Das vom Klägervertreter angeführte Argument, der deutsche Staat dürfe sich nicht zu Lasten eines Mitgliedstaates entlasten, ist nicht nachvollziehbar. Schließlich verweigert die Beklagte dem Kläger keine Leistungen, auf welche er z.B. aufgrund vorher geleisteter Beiträge einen Anspruch hätte. Der deutsche Staat ist nur verpflichtet, den Lebensunterhalt sicherzustellen, wenn und soweit dies nicht aus eigenen Einkommen und Vermögen möglich ist. Ob dieses Einkommen aus eigener Erwerbstätigkeit, aus Zuwendungen Dritter oder aus anderweitig gewährten in- oder ausländischen Sozialeistungen stammt, ist unerheblich.
Auch aus formalen Gründen ist die Aufhebung des angefochtenen Bescheides nicht veranlasst: Die Beklagte war berechtigt, die bereits im April zugeflossene Sonderzahlung auf den Leistungsanspruch des Monats Mai anzurechnen. Dies ergibt sich aus § 2 Abs. 4 S. 2 Alg II-V, wonach eine Berücksichtigung der Einnahmen ab dem Monat, der auf den Zufluss folgt zulässig ist, wenn Leistungen für den Zuflussmonat bereits erbracht worden sind. Die Beklagte hat die April- und auch die Maizahlung bereits im April erbracht.
Aufgrund der Höhe der Sonderzahlung war eine Verteilung auf mehrere Monate gemäß § 2 Abs. 4 Satz 3 Alg II-V nicht geboten.
Der angefochtene Bescheid ist daher rechtmäßig, die Klage war abzuweisen.
Die Kostenentscheidung ergibt sich aus § 193 Sozialgerichtsgesetz (SGG).

VORLIEGENDE ZEILEN »
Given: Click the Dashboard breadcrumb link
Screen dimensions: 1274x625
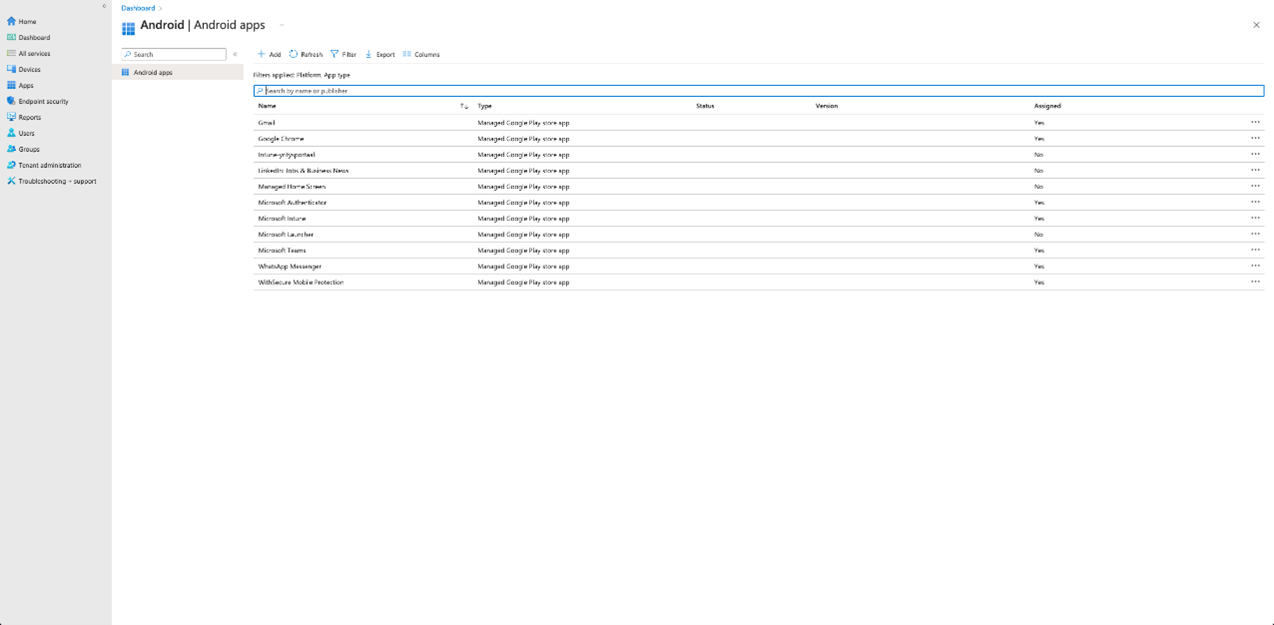Looking at the screenshot, I should tap(138, 8).
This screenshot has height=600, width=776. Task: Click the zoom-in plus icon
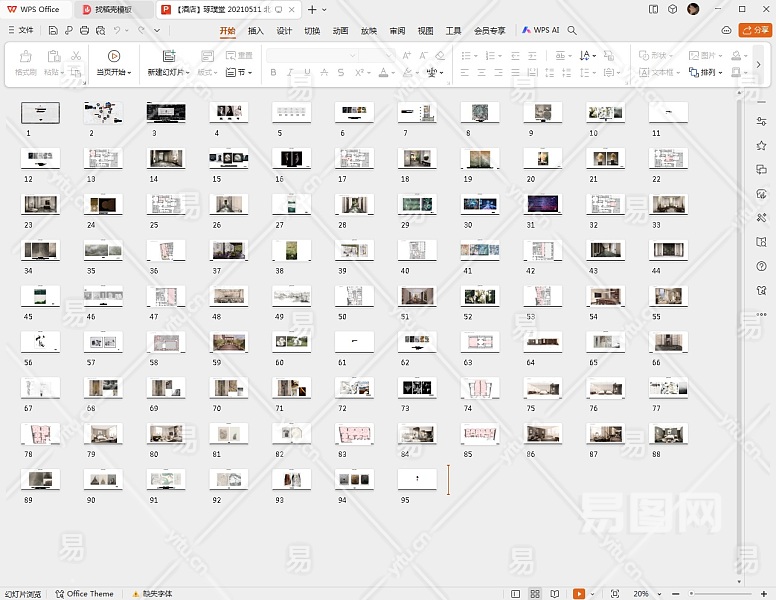pyautogui.click(x=765, y=593)
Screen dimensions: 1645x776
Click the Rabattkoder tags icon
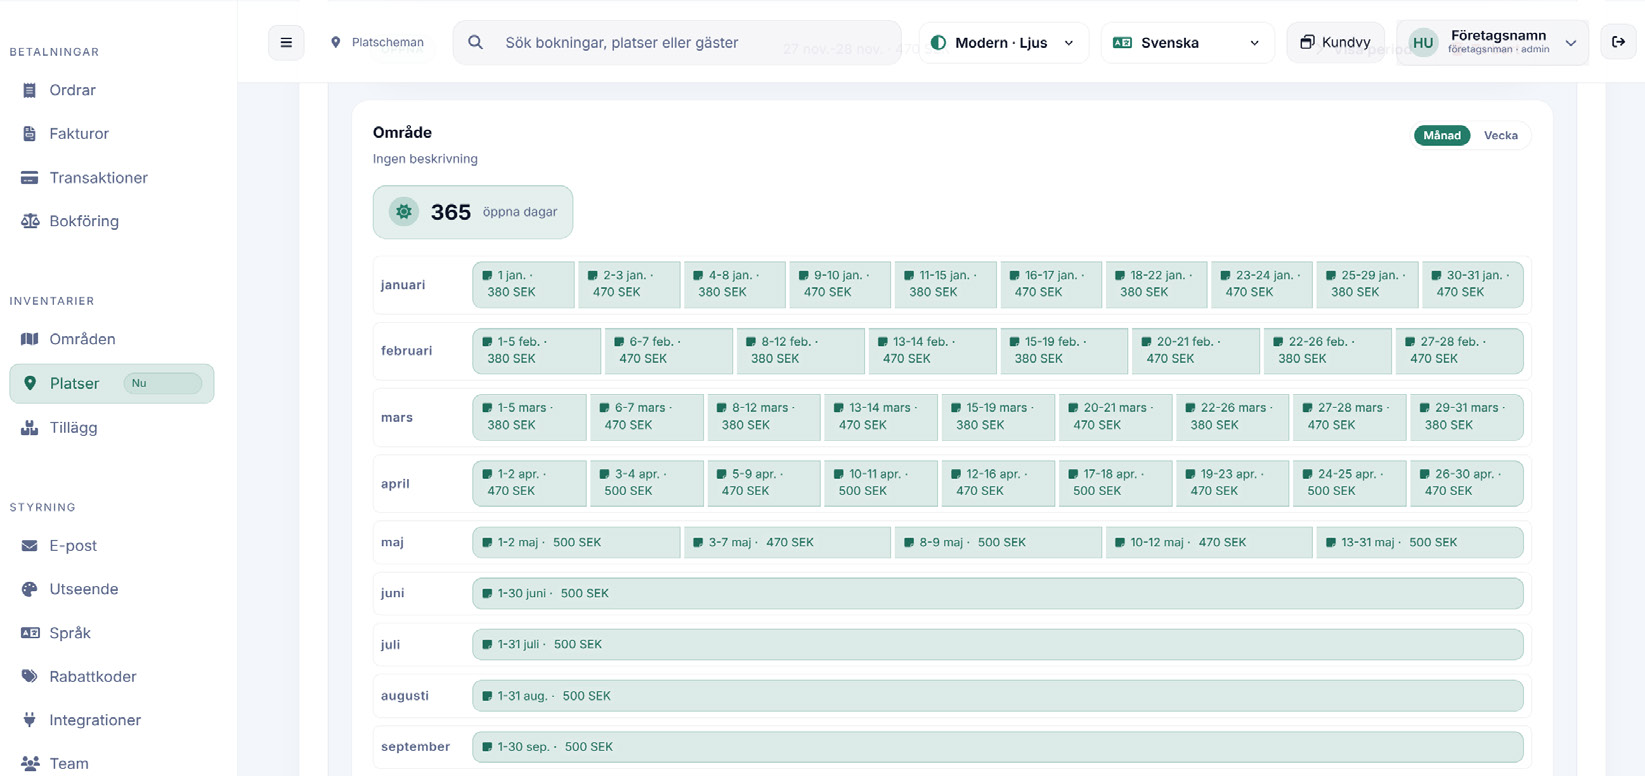30,677
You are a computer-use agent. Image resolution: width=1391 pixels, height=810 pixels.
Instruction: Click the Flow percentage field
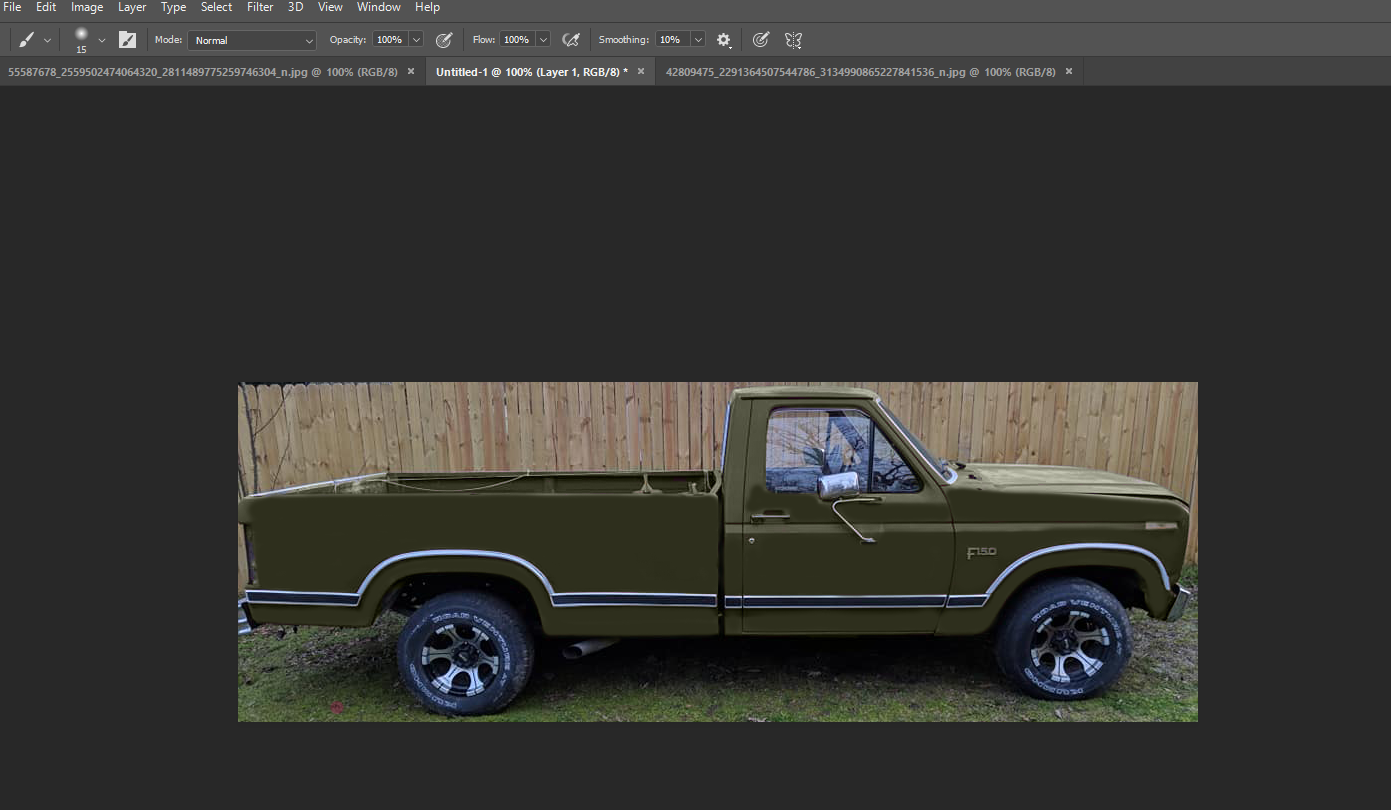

ARBEITSAUFTRAG »
Schreiben Sie den Ausgangstext zur Anrechnung der Sonderzahlung auf den Leistungsanspruch nach seinem letzten Satz weiter.

ANTWORT »
Die Berufung ist aufgrund des Beschwerdewertes (254,23 EUR) nicht zulässig.
Zulassungsgründe gemäß § 144 Abs. 2 SGG lagen nicht vor. Insbesondere hat die Sache keine grundsätzliche Bedeutung. Es liegt keine bisher nicht geklärte Rechtsfrage vor, deren Klärung im allgemeinen Interesse liegt. Das Bundessozialgericht hat in seiner Entscheidung vom 05.09.2007 (B 11b AS 49/06 R) ausgeführt, dass auch Einnahmen aus ausländischen Renten oder Pensionszahlungen anzurechnen sind, sofern sie nicht entsprechend der Grundrente nach § 31 EGGVG Ausgleich eines für die Allgemeinheit erbrachten Sonderopfers sind. Die Tatsache, dass die Sonderzahlung nicht monatlich, sondern nur zweimal jährlich gezahlt wird, rechtfertigt keine andere Beurteilung. Auch im Hinblick auf die zitierten europarechtlichen Vorschriften liegt keine ungeklärte Rechtsfrage vor. Hinzu kommt, dass eine Privilegierung der Sonderzahlung in Österreich gar nicht erfolgt.